In the instant case, defendant denied being the driver of the town car in question so that the relevance and probative value of the uncharged offenses was considerable. Further, "[t]he probative value of evidence of uncharged misconduct" is enhanced when "its source is independent of the evidence of the charged offense." (People v. Ewoldt, supra, 7 Cal.4th at p. 404.) The source of the past crimes evidence was independent from the crimes charged and included Sergeant Devlin's testimony along with documents relating to the citations. Any prejudicial effect of this evidence was negligible because the prior offenses were far less serious than the charged offenses, did not involve violence, and were not likely to inflame the jury. In fact, Sergeant Devlin explained that such regulatory violations were not unusual. In addition, the jury was instructed to use the evidence for the limited purpose of deciding whether defendant was the person who committed the offenses. There is no reason to question the normal presumption that the jury understood and followed that instruction. (People v. Wilson (2008) 44 Cal.4th 758, 803.) Because the evidence was properly admitted under Evidence Code section 1101, subdivision (b), there is no basis for the contention that admission of the evidence violated defendant's due process rights and rendered his trial fundamentally unfair. (People v. Rogers (2013) 57 Cal.4th 296, 331 [no due process violations when evidence was material, probative, and properly admitted].)

II. The consecutive sentences

Defendant argues that the consecutive sentences for kidnapping and making a criminal threat violate section 654 because his "acts were part of an indivisible course of conduct and incident to one objective." The contention lacks merit.

Section 654, subdivision (a) precludes multiple punishment for a single act or omission. The provision also precludes multiple punishment where the "course of conduct . . . comprises an indivisible transaction punishable under more than one statute." (People v. Bauer (1969) 1 Cal. 3d 368, 376.) "The divisibility of a course of conduct" depends on "the intent and objective of the actor, and if all . . . offenses are incident to one objective, the defendant may be punished for any one of them but not for more than one." (Ibid.) On the other hand, if defendant's objectives in committing separate crimes were "independent of and not merely incidental to each other," section 654 does not ban multiple punishment. (People v. Beamon (1973) 8 Cal.3d 625, 639.)

Section 654 provides in pertinent part that "[a]n act or omission which is made punishable in different ways by different provisions of this code may be punished under either of such provisions, but in no case shall the act or omission be punished under more than one provision."

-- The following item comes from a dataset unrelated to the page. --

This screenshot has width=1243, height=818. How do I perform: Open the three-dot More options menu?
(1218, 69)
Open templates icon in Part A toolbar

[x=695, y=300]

The court explicitly determined defendant's criminal threat conviction was divisible from the kidnapping. "The question whether section 654 is factually applicable to a given series of offenses is for the trial court, and the law gives the trial court broad latitude in making this determination. Its findings on this question must be upheld on appeal if there is any substantial evidence to support them." (People v. Hutchins (2001) 90 Cal.App.4th 1308, 1312.)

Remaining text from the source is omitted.